A PE occurs when a segment of a thrombus within the deep venous system detaches from the vessel, goes to the lungs, and lodges in the pulmonary arteries. The pelvic and deep veins of the lower extremities are a common source of PE.5) In 1856, Rudolf Virchow identified predisposing thrombotic factors, which include blood stasis, endothelial injury of the vein, and alteration in blood coagulability. A VTE is a multifactorial disease involving both genetic and circumstantial risk factors. Mutations in the genes for anticoagulant proteins, such as antithrombin, protein C, and protein S are important risk factors. Factor V Leiden and prothrombin G20210A mutations are mild congenital thrombophilia traits. Circumstantial factors include increasing age, immobilization, surgery, pregnancy, oral contraceptives, hormone replacement, and inflammatory conditions.1)3)6) The thrombotic events occur when one or more of the circumstantial risk factors occur together. Genetic risk factors also predispose to a hypercoagulable state.

In this report, the patient had a high percentage of eosinophils at the onset of the thromboembolism. Hypercoagulation as a result of hypereosinophilia has previously been reported,7)8) but the mechanism remains poorly understood. Previous studies have demonstrated that eosinophils release toxic cationic proteins, which include eosinophil cationic protein, eosinophil-derived neurotoxin, major basic protein, eosinophil peroxidase, and platelet-activating factor.8) These granular proteins may promote platelet activation and coagulation, which inhibit the anticoagulation activity of thrombomodulin.7-9) In the patient presenting with peripheral blood eosinophilia, reactive causes should be investigated first, including parasitic infections, allergic disorders, malignancies, and collagen vascular disease. The patient in this report had a history of eating raw fish, but we did not find evidence of a parasitic infection; all the other conditions were excluded. If eosinophilia persists with an unknown etiology, the diagnosis of hypereosinophilic syndrome should be considered. Hypereosinophilic syndrome is defined as an eosinophil count >1,500/µL that is sustained for >6 months without any other clear cause.10) This patient had transient eosinophilia and recovered spontaneously, although the actual onset of eosinophilia was not identified. There may be other unidentified underlying causes for eosinophilia.

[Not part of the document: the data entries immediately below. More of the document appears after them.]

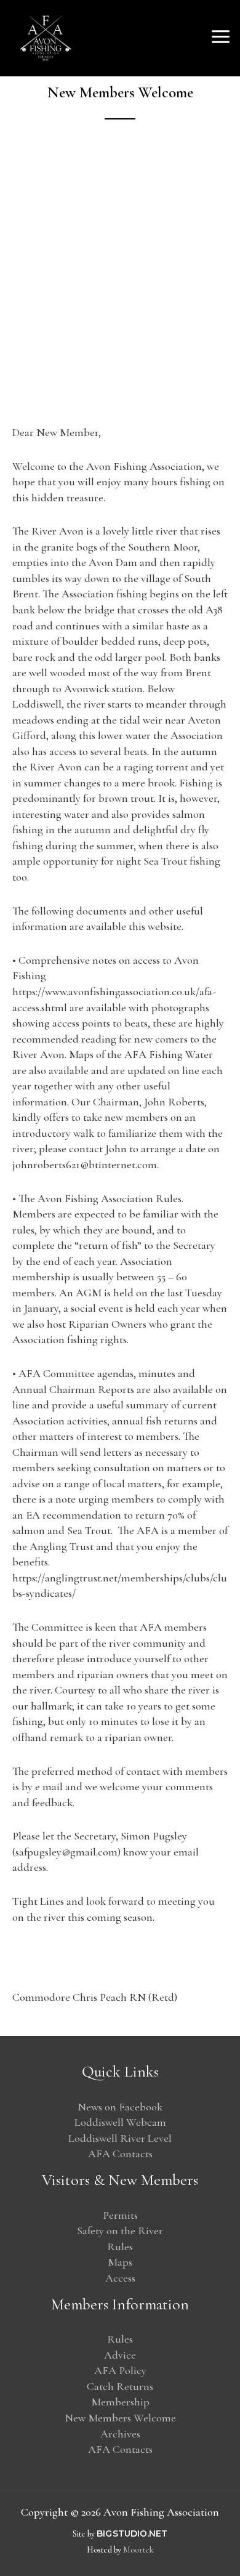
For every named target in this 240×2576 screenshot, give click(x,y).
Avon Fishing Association (136, 38)
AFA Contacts (120, 2153)
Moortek (138, 2550)
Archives (120, 2434)
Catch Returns (120, 2386)
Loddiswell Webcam (120, 2122)
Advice (120, 2355)
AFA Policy (120, 2370)
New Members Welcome (120, 2418)
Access (120, 2278)
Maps (120, 2262)
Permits (120, 2215)
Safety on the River (120, 2230)
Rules (120, 2246)
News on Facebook (120, 2107)
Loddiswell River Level (120, 2138)
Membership (120, 2401)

This patient had no typical symptoms and signs of a DVT. The symptoms, chest radiograph findings, and blood analysis mimicked a pneumonia. A PE may show non-specific signs and symptoms or no symptoms, although it can be fatal. Especially in the pediatric age group, the diagnosis of a PE may be delayed longer than in the adult age group. A chest CT is useful for diagnosis of a pulmonary thromboembolism. Pulmonary angiography has been the gold standard for diagnosing a PE, but it is more invasive and time-consuming than a CT. A lung perfusion scan and cardiac echocardiography are also helpful.

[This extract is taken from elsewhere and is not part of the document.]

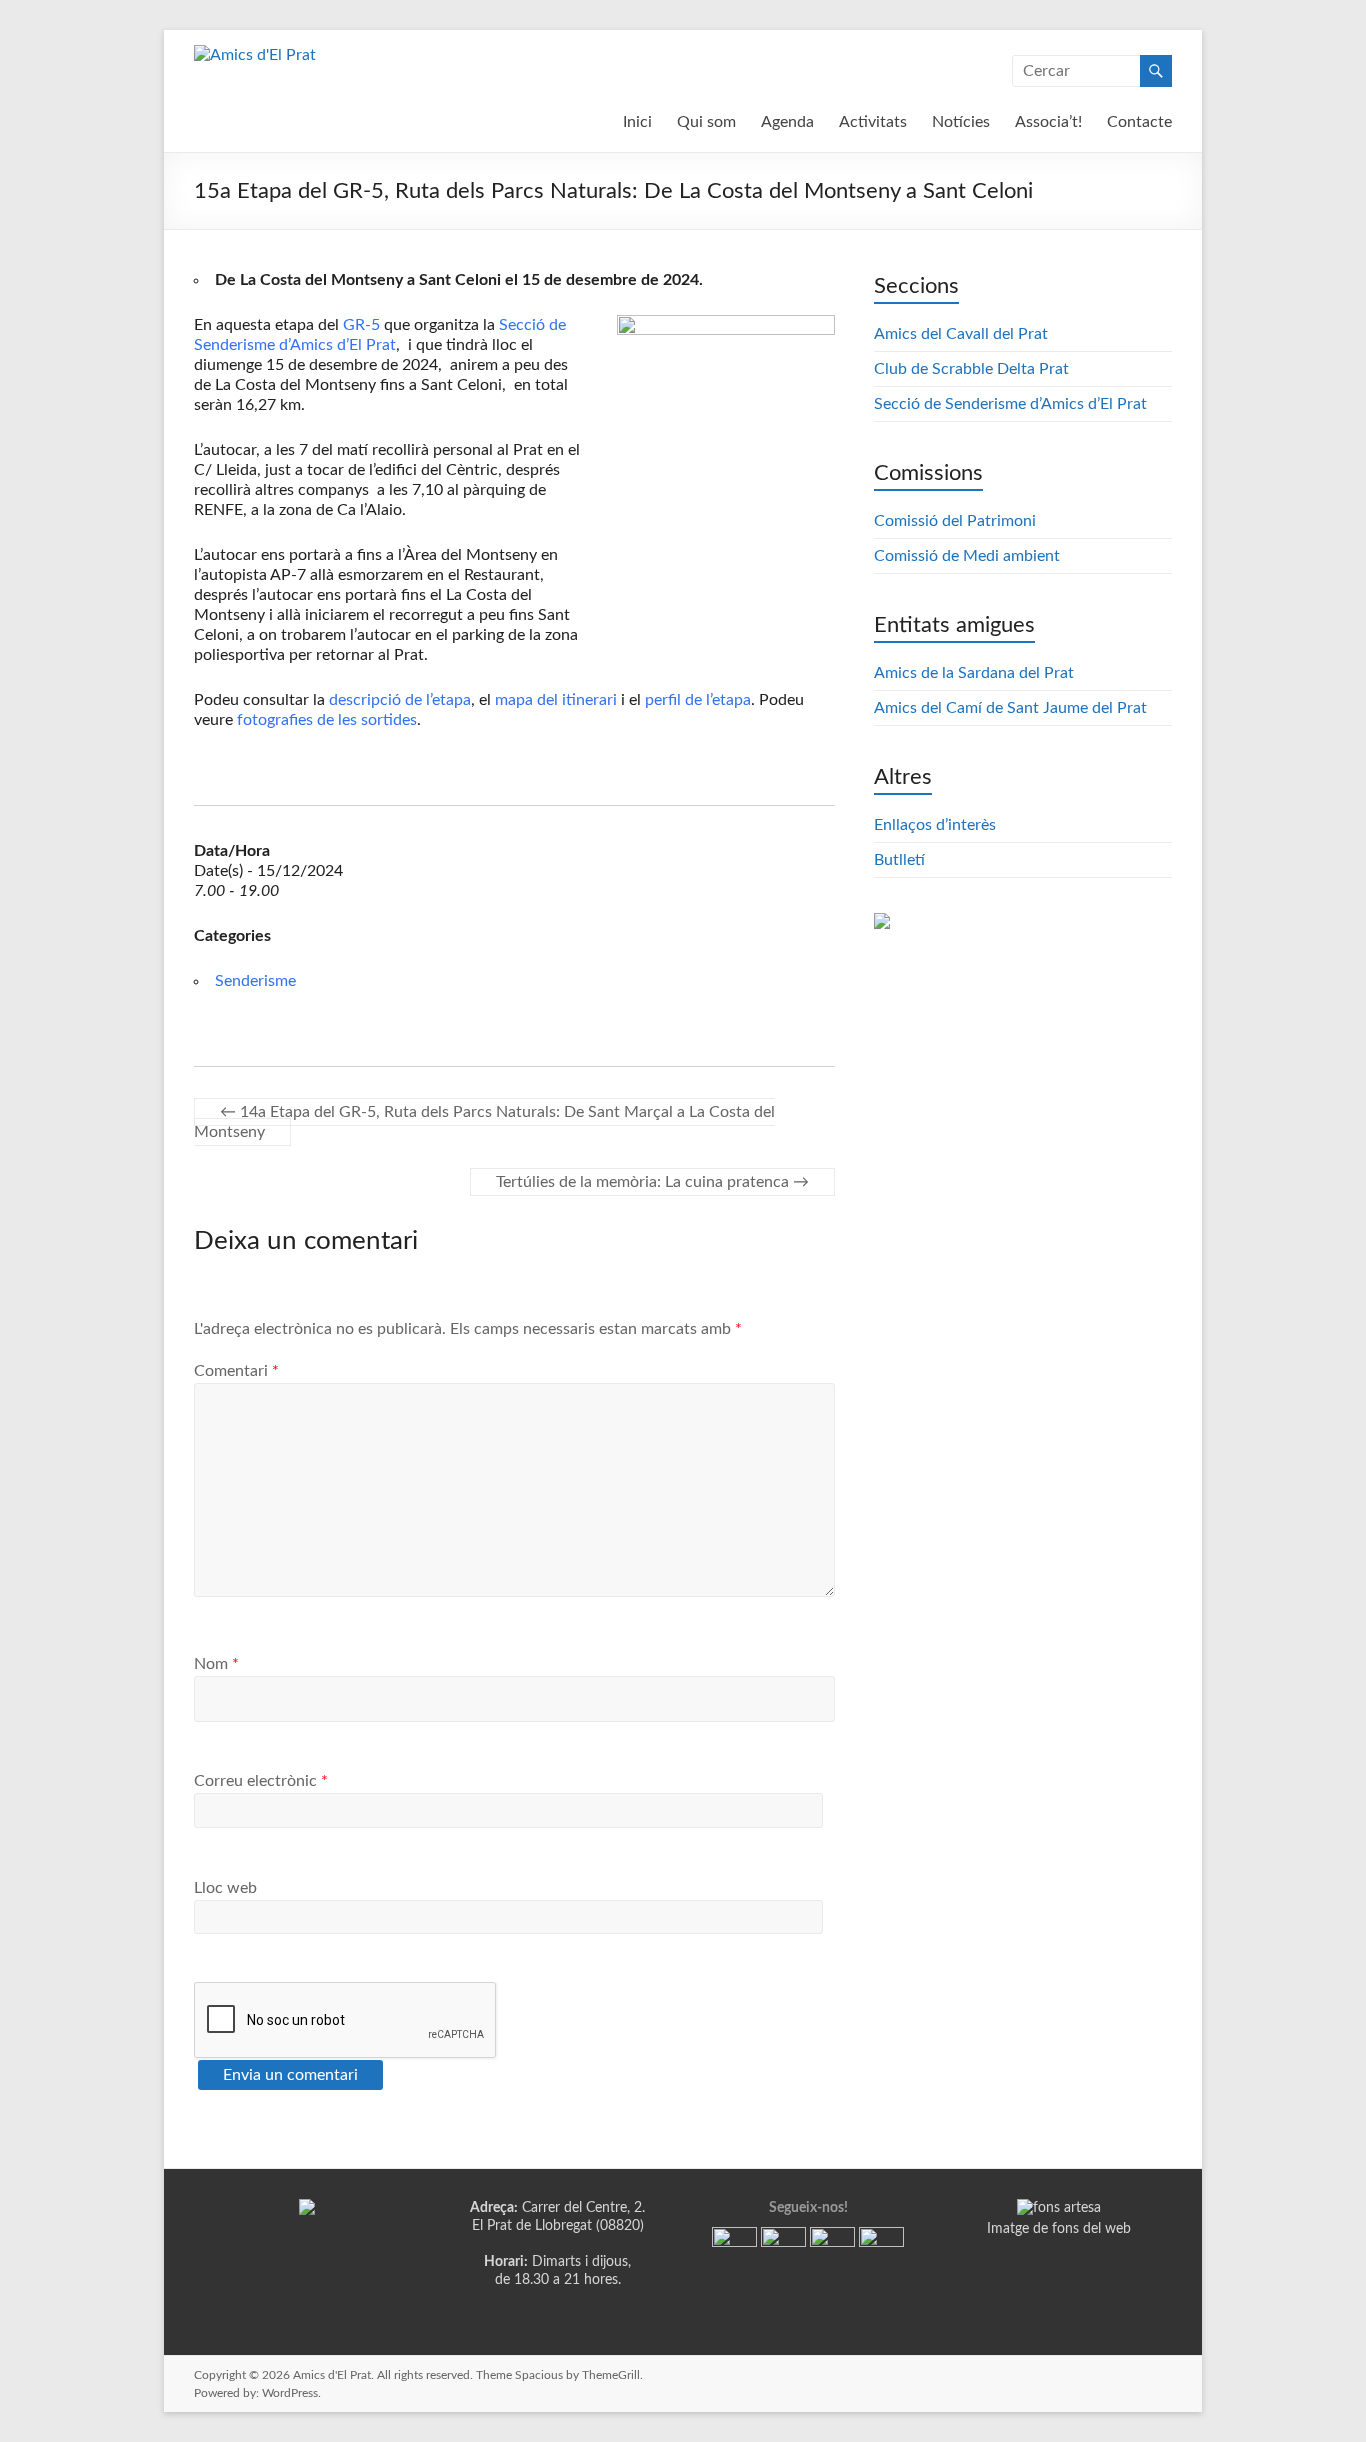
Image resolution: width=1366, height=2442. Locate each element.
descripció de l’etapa (400, 700)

The treatment of a VTE in hemodynamically stable patients is anticoagulation, while thrombolytic therapy is indicated in massive iliofemoral DVT and PE with hemodynamic instability. The echocardiographic evidence of right ventricular dysfunction can be helpful in determining whether or not a patient needs thrombolytic therapy.11) The duration of therapy should be decided by causes and underlying conditions.

In conclusion, we have presented a case of a pulmonary thromboembolism which was accompanied by idiopathic hypereosinophila in a child.